_What the task asks_.
An identical copy of all the records is what the answer must contain.

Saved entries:
^^^^
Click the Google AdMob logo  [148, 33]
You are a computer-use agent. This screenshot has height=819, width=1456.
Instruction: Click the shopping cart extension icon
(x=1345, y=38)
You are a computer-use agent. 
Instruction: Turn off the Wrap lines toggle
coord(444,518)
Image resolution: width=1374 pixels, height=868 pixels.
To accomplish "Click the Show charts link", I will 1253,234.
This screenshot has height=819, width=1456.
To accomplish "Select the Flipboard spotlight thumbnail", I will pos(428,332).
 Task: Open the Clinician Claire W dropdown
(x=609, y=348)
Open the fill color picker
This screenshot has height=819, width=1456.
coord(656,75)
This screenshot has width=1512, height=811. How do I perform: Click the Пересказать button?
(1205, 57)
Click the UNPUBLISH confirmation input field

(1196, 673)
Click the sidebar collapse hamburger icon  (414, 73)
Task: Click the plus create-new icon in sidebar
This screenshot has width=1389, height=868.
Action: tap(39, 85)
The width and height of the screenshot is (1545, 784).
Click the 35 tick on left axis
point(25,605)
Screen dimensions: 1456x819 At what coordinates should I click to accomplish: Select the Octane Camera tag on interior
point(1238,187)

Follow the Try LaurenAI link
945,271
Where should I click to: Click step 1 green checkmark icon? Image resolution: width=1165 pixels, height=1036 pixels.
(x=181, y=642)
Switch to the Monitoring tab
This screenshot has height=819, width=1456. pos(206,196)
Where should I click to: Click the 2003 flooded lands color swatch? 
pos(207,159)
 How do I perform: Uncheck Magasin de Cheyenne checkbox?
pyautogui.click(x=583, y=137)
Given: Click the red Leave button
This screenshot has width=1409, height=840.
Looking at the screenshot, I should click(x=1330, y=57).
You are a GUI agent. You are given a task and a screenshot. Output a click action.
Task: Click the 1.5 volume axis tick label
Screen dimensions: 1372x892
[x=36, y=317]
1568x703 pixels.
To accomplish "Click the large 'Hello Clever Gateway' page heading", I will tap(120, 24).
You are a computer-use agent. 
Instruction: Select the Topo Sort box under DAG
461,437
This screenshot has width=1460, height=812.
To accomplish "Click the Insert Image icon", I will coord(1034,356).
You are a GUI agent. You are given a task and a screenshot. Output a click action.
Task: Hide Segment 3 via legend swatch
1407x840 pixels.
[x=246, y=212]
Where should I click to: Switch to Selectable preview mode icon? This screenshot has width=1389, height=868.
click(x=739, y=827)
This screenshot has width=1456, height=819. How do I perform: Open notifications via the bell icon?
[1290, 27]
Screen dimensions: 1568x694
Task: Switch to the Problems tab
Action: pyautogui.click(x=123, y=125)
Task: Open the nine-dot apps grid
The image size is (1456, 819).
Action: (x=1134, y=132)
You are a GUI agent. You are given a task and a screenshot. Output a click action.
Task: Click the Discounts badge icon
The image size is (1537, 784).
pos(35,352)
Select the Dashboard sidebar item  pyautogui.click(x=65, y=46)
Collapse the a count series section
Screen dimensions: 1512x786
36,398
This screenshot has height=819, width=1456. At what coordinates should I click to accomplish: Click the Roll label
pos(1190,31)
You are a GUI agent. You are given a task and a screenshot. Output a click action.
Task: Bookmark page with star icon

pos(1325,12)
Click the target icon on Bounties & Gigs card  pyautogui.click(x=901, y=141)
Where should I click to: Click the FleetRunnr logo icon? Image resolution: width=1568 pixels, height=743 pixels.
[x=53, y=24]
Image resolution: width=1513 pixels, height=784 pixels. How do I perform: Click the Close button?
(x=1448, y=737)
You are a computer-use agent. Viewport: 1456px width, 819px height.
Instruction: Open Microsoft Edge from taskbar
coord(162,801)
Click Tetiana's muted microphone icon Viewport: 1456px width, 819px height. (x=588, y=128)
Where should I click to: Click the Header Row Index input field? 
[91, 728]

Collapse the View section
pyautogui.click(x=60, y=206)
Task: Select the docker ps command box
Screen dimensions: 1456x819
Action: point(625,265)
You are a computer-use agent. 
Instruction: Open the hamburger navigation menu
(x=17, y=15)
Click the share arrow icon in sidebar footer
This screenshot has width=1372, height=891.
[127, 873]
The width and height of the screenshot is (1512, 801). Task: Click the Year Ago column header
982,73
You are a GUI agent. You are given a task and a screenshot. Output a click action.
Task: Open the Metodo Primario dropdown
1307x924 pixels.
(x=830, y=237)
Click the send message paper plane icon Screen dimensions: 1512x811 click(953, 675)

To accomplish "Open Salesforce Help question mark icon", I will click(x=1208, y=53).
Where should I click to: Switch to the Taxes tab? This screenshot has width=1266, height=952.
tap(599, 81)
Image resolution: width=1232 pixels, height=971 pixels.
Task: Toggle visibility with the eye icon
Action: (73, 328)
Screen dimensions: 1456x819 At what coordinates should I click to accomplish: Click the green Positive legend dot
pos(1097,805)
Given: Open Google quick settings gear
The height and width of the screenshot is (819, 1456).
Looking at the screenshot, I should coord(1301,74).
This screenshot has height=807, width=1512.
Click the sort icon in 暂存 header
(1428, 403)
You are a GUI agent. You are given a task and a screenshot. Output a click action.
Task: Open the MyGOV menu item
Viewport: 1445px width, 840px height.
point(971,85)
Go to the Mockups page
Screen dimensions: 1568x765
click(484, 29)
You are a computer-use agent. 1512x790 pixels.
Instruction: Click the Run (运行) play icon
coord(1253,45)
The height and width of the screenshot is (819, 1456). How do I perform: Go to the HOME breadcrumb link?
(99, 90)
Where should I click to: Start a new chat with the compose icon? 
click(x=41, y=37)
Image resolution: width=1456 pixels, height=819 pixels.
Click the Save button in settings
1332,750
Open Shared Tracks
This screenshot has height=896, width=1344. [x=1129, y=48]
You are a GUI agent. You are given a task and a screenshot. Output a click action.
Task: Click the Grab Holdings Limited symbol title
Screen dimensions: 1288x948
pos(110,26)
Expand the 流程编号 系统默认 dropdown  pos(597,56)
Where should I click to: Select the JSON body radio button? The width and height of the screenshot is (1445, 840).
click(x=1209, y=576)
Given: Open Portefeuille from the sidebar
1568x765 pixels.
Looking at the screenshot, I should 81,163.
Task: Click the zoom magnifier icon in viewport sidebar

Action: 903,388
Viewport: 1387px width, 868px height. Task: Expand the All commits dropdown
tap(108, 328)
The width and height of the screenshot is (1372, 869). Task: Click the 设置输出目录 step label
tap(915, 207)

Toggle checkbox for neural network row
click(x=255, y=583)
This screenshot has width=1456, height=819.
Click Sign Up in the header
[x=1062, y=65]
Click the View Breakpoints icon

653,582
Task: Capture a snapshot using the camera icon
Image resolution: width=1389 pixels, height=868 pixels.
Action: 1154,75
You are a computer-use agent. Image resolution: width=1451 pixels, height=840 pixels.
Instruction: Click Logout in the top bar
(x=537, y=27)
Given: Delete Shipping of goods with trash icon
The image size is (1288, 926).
^^^^
_Answer area_.
Click the Google AdMob logo  [148, 33]
You are a computer-use agent. This screenshot has height=819, width=1456.
Instruction: Click the shopping cart extension icon
(x=1345, y=38)
You are a computer-use agent. 
Instruction: Turn off the Wrap lines toggle
coord(444,518)
Image resolution: width=1374 pixels, height=868 pixels.
To accomplish "Click the Show charts link", I will 1253,234.
This screenshot has height=819, width=1456.
To accomplish "Select the Flipboard spotlight thumbnail", I will pos(428,332).
 Task: Open the Clinician Claire W dropdown
(x=609, y=348)
Open the fill color picker
This screenshot has height=819, width=1456.
coord(656,75)
This screenshot has width=1512, height=811. How do I perform: Click the Пересказать button?
(1205, 57)
Click the UNPUBLISH confirmation input field

(1196, 673)
Click the sidebar collapse hamburger icon  (414, 73)
Task: Click the plus create-new icon in sidebar
This screenshot has width=1389, height=868.
Action: tap(39, 85)
The width and height of the screenshot is (1545, 784).
Click the 35 tick on left axis
point(25,605)
Screen dimensions: 1456x819 At what coordinates should I click to accomplish: Select the Octane Camera tag on interior
point(1238,187)

Follow the Try LaurenAI link
945,271
Where should I click to: Click step 1 green checkmark icon? Image resolution: width=1165 pixels, height=1036 pixels.
(x=181, y=642)
Switch to the Monitoring tab
This screenshot has height=819, width=1456. pos(206,196)
Where should I click to: Click the 2003 flooded lands color swatch? 
pos(207,159)
 How do I perform: Uncheck Magasin de Cheyenne checkbox?
pyautogui.click(x=583, y=137)
Given: Click the red Leave button
This screenshot has width=1409, height=840.
Looking at the screenshot, I should click(x=1330, y=57).
You are a GUI agent. You are given a task and a screenshot. Output a click action.
Task: Click the 1.5 volume axis tick label
Screen dimensions: 1372x892
[x=36, y=317]
1568x703 pixels.
To accomplish "Click the large 'Hello Clever Gateway' page heading", I will tap(120, 24).
You are a computer-use agent. 
Instruction: Select the Topo Sort box under DAG
461,437
This screenshot has width=1460, height=812.
To accomplish "Click the Insert Image icon", I will coord(1034,356).
You are a GUI agent. You are given a task and a screenshot. Output a click action.
Task: Hide Segment 3 via legend swatch
1407x840 pixels.
[x=246, y=212]
Where should I click to: Switch to Selectable preview mode icon? This screenshot has width=1389, height=868.
click(x=739, y=827)
This screenshot has width=1456, height=819. How do I perform: Open notifications via the bell icon?
[1290, 27]
Screen dimensions: 1568x694
Task: Switch to the Problems tab
Action: pyautogui.click(x=123, y=125)
Task: Open the nine-dot apps grid
The image size is (1456, 819).
Action: (x=1134, y=132)
You are a GUI agent. You are given a task and a screenshot. Output a click action.
Task: Click the Discounts badge icon
The image size is (1537, 784).
pos(35,352)
Select the Dashboard sidebar item  pyautogui.click(x=65, y=46)
Collapse the a count series section
Screen dimensions: 1512x786
36,398
This screenshot has height=819, width=1456. At what coordinates should I click to accomplish: Click the Roll label
pos(1190,31)
You are a GUI agent. You are given a task and a screenshot. Output a click action.
Task: Bookmark page with star icon

pos(1325,12)
Click the target icon on Bounties & Gigs card  pyautogui.click(x=901, y=141)
Where should I click to: Click the FleetRunnr logo icon? Image resolution: width=1568 pixels, height=743 pixels.
[x=53, y=24]
Image resolution: width=1513 pixels, height=784 pixels. How do I perform: Click the Close button?
(x=1448, y=737)
You are a computer-use agent. Viewport: 1456px width, 819px height.
Instruction: Open Microsoft Edge from taskbar
coord(162,801)
Click Tetiana's muted microphone icon Viewport: 1456px width, 819px height. (x=588, y=128)
Where should I click to: Click the Header Row Index input field? 
[91, 728]

Collapse the View section
pyautogui.click(x=60, y=206)
Task: Select the docker ps command box
Screen dimensions: 1456x819
Action: point(625,265)
You are a computer-use agent. 
Instruction: Open the hamburger navigation menu
(x=17, y=15)
Click the share arrow icon in sidebar footer
This screenshot has width=1372, height=891.
[127, 873]
The width and height of the screenshot is (1512, 801). Task: Click the Year Ago column header
982,73
You are a GUI agent. You are given a task and a screenshot. Output a click action.
Task: Open the Metodo Primario dropdown
1307x924 pixels.
(x=830, y=237)
Click the send message paper plane icon Screen dimensions: 1512x811 click(953, 675)

To accomplish "Open Salesforce Help question mark icon", I will click(x=1208, y=53).
Where should I click to: Switch to the Taxes tab? This screenshot has width=1266, height=952.
tap(599, 81)
Image resolution: width=1232 pixels, height=971 pixels.
Task: Toggle visibility with the eye icon
Action: (73, 328)
Screen dimensions: 1456x819 At what coordinates should I click to accomplish: Click the green Positive legend dot
pos(1097,805)
Given: Open Google quick settings gear
The height and width of the screenshot is (819, 1456).
Looking at the screenshot, I should coord(1301,74).
This screenshot has height=807, width=1512.
Click the sort icon in 暂存 header
(1428, 403)
You are a GUI agent. You are given a task and a screenshot. Output a click action.
Task: Open the MyGOV menu item
Viewport: 1445px width, 840px height.
point(971,85)
Go to the Mockups page
Screen dimensions: 1568x765
click(484, 29)
You are a computer-use agent. 1512x790 pixels.
Instruction: Click the Run (运行) play icon
coord(1253,45)
The height and width of the screenshot is (819, 1456). How do I perform: Go to the HOME breadcrumb link?
(99, 90)
Where should I click to: Start a new chat with the compose icon? 
click(x=41, y=37)
Image resolution: width=1456 pixels, height=819 pixels.
Click the Save button in settings
1332,750
Open Shared Tracks
This screenshot has height=896, width=1344. [x=1129, y=48]
You are a GUI agent. You are given a task and a screenshot. Output a click action.
Task: Click the Grab Holdings Limited symbol title
Screen dimensions: 1288x948
pos(110,26)
Expand the 流程编号 系统默认 dropdown  pos(597,56)
Where should I click to: Select the JSON body radio button? The width and height of the screenshot is (1445, 840).
click(x=1209, y=576)
Given: Open Portefeuille from the sidebar
1568x765 pixels.
Looking at the screenshot, I should 81,163.
Task: Click the zoom magnifier icon in viewport sidebar

Action: 903,388
Viewport: 1387px width, 868px height. Task: Expand the All commits dropdown
tap(108, 328)
The width and height of the screenshot is (1372, 869). Task: Click the 设置输出目录 step label
tap(915, 207)

Toggle checkbox for neural network row
click(x=255, y=583)
This screenshot has width=1456, height=819.
Click Sign Up in the header
[x=1062, y=65]
Click the View Breakpoints icon

653,582
Task: Capture a snapshot using the camera icon
Image resolution: width=1389 pixels, height=868 pixels.
Action: 1154,75
You are a computer-use agent. Image resolution: width=1451 pixels, height=840 pixels.
Instruction: Click Logout in the top bar
(x=537, y=27)
Given: Delete Shipping of goods with trash icon
The image size is (1288, 926).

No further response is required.